Exercise details
Repeat exactly the line that contains "Task: View the Mailbox usage tab" and every line below it to the end of the material, omitting all others.

Extracted records

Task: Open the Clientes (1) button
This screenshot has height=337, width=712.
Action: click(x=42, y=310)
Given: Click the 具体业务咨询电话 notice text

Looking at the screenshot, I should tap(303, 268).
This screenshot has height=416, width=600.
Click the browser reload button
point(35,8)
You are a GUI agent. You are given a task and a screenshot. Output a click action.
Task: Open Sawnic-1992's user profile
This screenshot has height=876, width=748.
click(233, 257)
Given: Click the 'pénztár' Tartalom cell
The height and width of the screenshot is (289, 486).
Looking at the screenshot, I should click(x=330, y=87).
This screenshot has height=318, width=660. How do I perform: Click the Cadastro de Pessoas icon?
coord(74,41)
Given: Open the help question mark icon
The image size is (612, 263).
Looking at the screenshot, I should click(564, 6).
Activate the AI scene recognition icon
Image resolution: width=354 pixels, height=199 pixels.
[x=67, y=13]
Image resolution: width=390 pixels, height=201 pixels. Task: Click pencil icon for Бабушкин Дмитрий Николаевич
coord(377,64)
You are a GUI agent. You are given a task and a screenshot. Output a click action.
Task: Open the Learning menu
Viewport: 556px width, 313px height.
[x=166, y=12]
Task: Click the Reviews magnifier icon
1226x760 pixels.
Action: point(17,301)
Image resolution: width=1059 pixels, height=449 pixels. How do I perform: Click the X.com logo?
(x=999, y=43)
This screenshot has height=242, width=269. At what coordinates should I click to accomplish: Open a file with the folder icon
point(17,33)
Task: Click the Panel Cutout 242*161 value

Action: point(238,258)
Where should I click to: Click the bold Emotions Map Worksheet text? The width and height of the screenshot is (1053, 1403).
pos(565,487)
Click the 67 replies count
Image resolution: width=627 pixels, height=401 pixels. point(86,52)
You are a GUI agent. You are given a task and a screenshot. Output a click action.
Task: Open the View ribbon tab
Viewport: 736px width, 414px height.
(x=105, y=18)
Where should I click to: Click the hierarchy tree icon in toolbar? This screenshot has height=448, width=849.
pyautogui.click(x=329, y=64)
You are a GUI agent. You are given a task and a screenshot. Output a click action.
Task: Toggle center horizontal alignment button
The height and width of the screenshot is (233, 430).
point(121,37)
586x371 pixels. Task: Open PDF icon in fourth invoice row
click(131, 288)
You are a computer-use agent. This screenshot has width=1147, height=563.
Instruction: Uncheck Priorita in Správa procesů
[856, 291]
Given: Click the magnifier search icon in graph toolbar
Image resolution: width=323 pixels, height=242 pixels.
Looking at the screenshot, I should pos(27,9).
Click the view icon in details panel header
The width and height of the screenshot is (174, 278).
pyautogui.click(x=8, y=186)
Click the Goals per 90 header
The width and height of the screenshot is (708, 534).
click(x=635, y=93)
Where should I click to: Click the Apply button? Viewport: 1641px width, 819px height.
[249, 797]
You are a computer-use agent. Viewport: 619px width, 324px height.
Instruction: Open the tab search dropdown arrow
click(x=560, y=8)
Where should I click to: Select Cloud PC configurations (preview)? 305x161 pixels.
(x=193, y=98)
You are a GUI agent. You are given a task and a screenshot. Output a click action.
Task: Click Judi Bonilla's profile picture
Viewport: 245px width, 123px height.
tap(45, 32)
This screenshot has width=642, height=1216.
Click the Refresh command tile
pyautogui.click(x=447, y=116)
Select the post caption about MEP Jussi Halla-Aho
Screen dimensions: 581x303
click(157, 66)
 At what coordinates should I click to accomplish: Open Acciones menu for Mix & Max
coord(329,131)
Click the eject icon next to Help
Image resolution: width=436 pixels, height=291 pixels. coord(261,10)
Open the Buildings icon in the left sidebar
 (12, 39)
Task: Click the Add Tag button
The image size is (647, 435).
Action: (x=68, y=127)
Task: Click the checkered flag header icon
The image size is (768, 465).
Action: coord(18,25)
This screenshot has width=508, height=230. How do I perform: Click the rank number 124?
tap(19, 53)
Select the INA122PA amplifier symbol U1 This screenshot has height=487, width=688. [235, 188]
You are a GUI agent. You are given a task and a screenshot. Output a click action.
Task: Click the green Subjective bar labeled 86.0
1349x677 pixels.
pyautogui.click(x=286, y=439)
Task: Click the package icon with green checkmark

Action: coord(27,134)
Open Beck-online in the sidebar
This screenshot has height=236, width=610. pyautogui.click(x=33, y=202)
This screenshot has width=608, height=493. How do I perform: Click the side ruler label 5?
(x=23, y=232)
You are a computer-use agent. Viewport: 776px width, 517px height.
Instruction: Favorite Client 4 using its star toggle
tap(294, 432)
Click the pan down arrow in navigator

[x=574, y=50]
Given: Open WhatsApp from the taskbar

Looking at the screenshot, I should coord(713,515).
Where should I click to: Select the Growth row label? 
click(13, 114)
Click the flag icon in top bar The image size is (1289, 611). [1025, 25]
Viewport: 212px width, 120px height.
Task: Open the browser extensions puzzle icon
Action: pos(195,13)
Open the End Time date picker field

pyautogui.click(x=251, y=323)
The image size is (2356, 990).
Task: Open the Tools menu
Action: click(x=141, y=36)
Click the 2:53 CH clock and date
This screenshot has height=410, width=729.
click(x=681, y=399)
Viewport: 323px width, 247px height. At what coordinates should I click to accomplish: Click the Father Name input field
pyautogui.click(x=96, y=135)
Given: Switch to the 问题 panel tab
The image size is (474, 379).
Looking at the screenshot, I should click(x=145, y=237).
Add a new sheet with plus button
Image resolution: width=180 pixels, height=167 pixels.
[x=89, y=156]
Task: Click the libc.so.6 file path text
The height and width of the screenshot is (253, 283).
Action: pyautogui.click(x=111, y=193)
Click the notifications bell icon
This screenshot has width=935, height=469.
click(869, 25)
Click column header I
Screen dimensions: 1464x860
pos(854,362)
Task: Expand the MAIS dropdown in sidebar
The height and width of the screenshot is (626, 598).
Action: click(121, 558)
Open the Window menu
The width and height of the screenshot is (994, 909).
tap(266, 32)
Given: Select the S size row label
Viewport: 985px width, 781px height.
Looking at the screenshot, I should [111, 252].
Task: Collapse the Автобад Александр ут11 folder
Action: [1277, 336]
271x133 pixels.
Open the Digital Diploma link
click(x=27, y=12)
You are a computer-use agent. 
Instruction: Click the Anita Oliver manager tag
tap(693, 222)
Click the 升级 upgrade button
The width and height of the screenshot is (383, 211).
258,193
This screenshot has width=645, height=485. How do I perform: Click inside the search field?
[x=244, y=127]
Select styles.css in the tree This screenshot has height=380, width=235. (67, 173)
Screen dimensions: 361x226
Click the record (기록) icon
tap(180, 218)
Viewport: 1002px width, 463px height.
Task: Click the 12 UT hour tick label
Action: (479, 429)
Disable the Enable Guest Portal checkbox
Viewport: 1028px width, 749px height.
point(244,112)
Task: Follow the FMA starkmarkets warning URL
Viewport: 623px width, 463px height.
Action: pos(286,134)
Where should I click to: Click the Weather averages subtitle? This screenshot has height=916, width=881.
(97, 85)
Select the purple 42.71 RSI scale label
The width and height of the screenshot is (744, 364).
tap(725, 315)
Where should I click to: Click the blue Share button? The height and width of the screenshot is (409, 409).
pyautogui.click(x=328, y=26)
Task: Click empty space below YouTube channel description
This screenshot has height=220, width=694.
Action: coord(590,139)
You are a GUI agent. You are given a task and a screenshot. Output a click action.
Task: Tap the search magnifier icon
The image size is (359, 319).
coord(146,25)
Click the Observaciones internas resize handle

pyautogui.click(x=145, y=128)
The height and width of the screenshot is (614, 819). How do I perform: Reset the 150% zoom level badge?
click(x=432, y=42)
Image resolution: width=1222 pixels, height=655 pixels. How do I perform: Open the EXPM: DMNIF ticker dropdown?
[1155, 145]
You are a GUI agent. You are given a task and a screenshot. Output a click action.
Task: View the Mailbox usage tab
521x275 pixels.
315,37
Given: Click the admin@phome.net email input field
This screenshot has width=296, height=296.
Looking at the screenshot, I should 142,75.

Output for this exercise
Task: View the Mailbox usage tab
521x275 pixels.
315,37
Given: Click the admin@phome.net email input field
This screenshot has width=296, height=296.
Looking at the screenshot, I should 142,75.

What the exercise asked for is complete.